Reactions: Like 5 | Winner 10


----------



## Polar (17/2/17)

I have recently also brought some of the stuff in my bottom drawer out for operation again and must say that some are very much comparable.

The advantage of most commercial coils are the horizontal build with bottom airflow passing over the entire coil in equal amounts. This is not entirely possible with rebuildables and center wicking. I do still appreciate the flavour/experience from my Crown V1 and the black ring cCell coils in my Triton. Ceramics are know to give a much drier vape.
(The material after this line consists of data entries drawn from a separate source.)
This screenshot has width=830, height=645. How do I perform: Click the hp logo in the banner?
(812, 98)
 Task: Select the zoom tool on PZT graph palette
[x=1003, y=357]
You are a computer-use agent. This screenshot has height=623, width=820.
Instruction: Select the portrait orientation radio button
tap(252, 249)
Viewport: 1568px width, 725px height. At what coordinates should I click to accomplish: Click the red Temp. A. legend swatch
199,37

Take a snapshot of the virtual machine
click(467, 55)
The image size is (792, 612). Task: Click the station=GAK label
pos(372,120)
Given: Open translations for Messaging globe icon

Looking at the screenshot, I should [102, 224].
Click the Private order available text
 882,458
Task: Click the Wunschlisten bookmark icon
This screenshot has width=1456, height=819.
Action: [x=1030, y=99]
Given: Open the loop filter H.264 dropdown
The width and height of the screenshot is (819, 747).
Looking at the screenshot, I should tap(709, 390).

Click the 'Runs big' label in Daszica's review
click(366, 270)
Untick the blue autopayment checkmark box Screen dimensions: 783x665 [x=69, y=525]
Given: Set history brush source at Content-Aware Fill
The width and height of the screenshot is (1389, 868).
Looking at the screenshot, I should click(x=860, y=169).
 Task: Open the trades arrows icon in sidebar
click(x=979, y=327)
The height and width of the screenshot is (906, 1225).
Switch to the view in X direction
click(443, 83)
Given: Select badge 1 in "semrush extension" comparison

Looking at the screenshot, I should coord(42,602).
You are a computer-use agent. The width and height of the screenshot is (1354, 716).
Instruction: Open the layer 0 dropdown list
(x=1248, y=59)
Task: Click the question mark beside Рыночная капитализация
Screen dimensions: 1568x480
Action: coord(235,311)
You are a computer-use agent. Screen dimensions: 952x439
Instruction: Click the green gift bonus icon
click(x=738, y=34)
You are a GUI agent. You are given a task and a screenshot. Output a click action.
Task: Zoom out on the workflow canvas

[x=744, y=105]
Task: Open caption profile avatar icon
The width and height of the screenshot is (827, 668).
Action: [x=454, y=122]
I think rebuildable coils allow for much more a precise custom experience.

Reactions: Like 1


----------



## wikus (18/2/17)

I also started building my own decks, using a dripper now, liking it way more than the standard coil tank setups.


----------



## Spydro (18/2/17)

I have mostly only used coils I built myself for near 4 years. When I build to my DIY's and the device it is ran in I have total control over the vape to get exactly what I want out of it. Getting to that point takes time to know your liquids and atty's thoroughly, but once there it can be your perfect vape every time.

Reactions: Like 1


----------



## The_Ice (19/2/17)

Agree @Richelo Killian I personally have never used commercial coils, except when I was stuck in the twisp phase. There's no other feeling like vaping of your own hand built coil

Reactions: Agree 1


----------